When the tenure of Sam Amadi, erstwhile chairman of NERC, and its commissioners ended on December 21, 2015, the commission operated without a head till April 2018 when lawmakers confirmed James Momoh as acting chairman. Anthony Akah was acting chief executive for some months, a position unrecognised by law. Prior to this, in February 2017, Babatunde Fashola, minister of Power, Works and Housing, had appointed commissioners for NERC.
“When you are in a market and there are a lot of uncertainties, as an investor, you have to look to other sources of recourse if you can’t trust your regulator,” said Kukoyi.

Caleb Adebayo, energy lawyer at Templars, a Lagos-based law firm, said the rising spate of ligations shows that consumers have become more aware of their rights and are motivated enough to show displeasure.

“What this essentially speaks to is that NERC has to be more proactive in regulating the sector,” said Adebayo.

NERC as regulator has often been accused of allowing the tail wag the dog.
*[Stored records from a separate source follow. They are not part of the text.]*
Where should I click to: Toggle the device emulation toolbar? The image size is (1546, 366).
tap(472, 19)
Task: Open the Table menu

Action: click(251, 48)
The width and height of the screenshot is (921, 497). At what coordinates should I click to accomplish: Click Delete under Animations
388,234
When DisCos began to flout market rules by keeping more revenue generated in the market than they should, the regulator failed to discipline them. This emboldened them and bred further rascalities, including ‘crazy electricity billings’, rejecting power, denying customers of meters, and instituting frivolous lawsuits against NERC.
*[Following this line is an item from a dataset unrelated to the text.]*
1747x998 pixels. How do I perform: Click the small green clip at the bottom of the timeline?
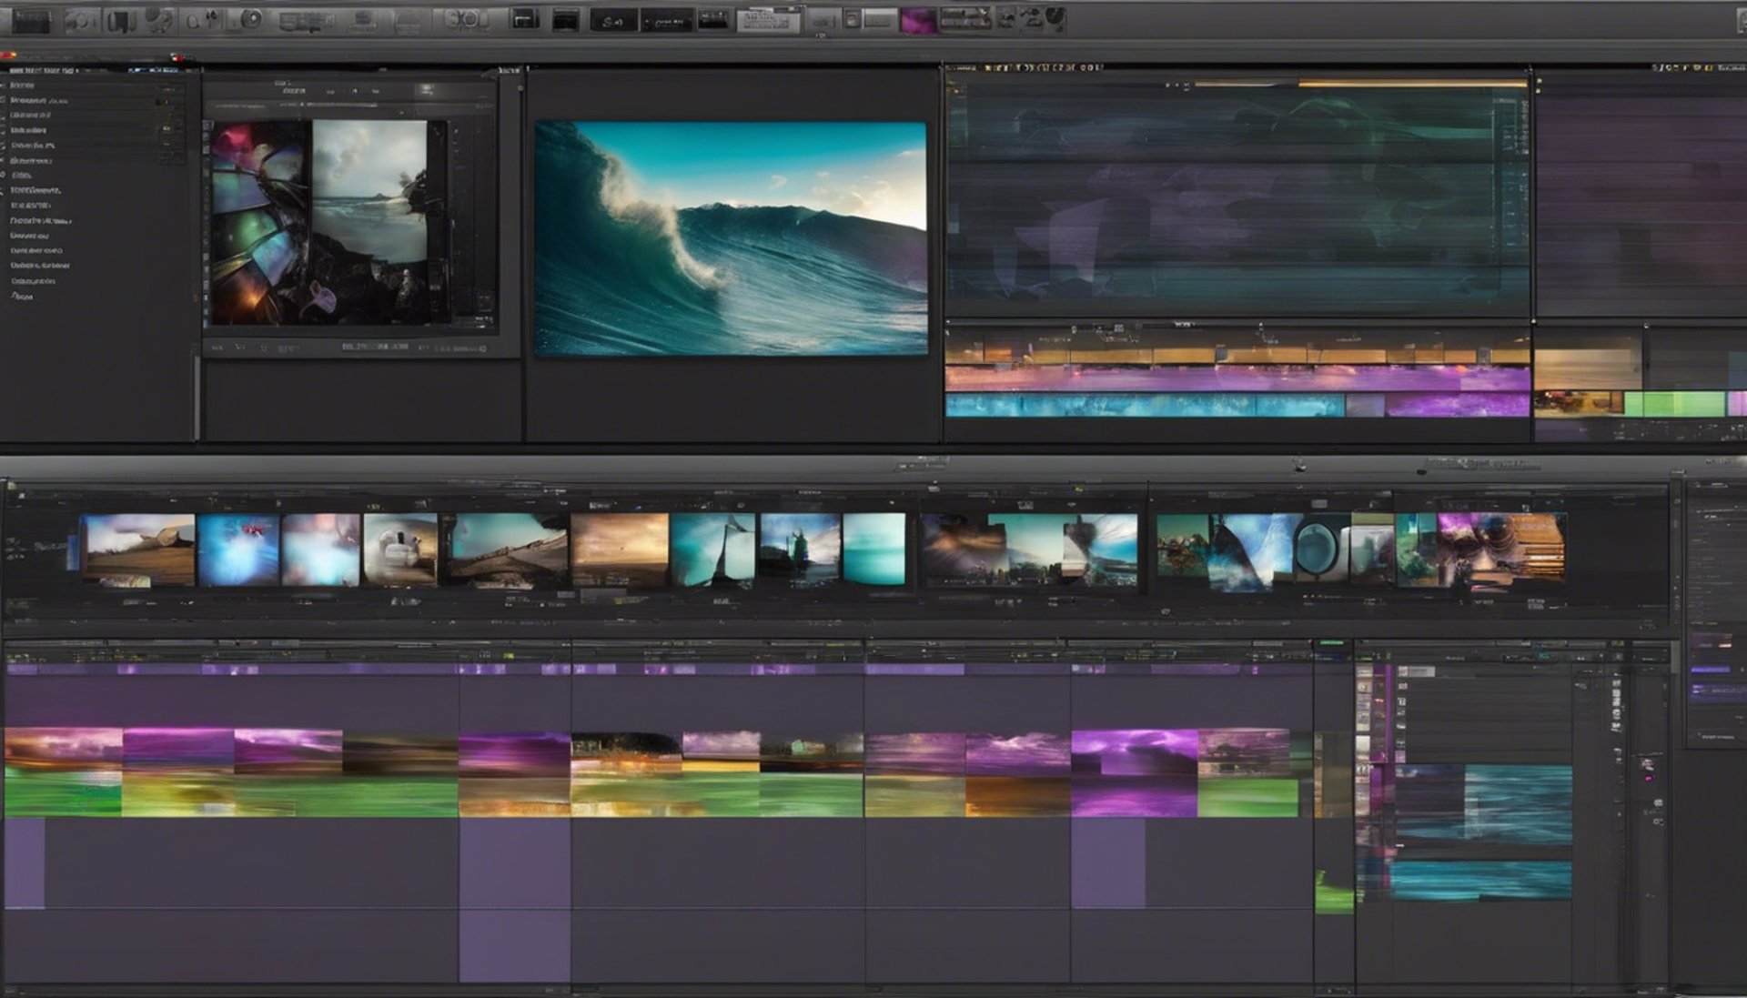1334,896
For example, DisCos sued NERC as soon as the Eligible Customer regulation, which would take care of power they routinely reject, was created. GenCos cried to the court to stop the Federal Government and NERC from paying Azura Edo IPP from N701 billion intervention fund government created without recourse to them. Worse still, DisCos sued NERC asking for their own intervention even though their woeful collection record necessitated the intervention in the first place.

As operators whimper like over-pampered children, lawyers are emerging the biggest winners in the sorry pass Nigeria’s power sector has become, earning fat fees while customers marinate in darkness with average electricity consumption per capita of 129 kWh or the equivalent of a light bulb burning for most of a day, according to one expert.

Some of the cases against the regulator involve customers suing it for failure to call operators to order. Several other suits including class actions have been filed by consumers tired of paying for darkness.

There are also suits instituted by activists inspired by a brand of righteous indignation starved of reason. In May 2015, Toluwani Adebiyi, a Lagos-based lawyer and activist, sued NERC and got a judgment barring the commission from increasing electricity tariff until every household in the country enjoys at least 18 hours of uninterrupted power supply on a daily basis. This judgment contributed in impairing the ability of DisCos to charge cost-reflective tariff.
NERC has 25 forum offices in 24 states to adjudicate on consumers’ complaints that are not adequately resolved by the responsible DisCos but, by its own admission, it is not doing a good job.

“During the third quarter of 2018, the Forum Offices received one thousand, nine hundred and fifty-nine (1,959) complaints from customers who were unsatisfied with DisCos’ decisions. Out of the complaints…about 43 percent were resolved (with or without a hearing) as against 37 percent of the complaints resolved during the second quarter of 2018,” NERC said in its report.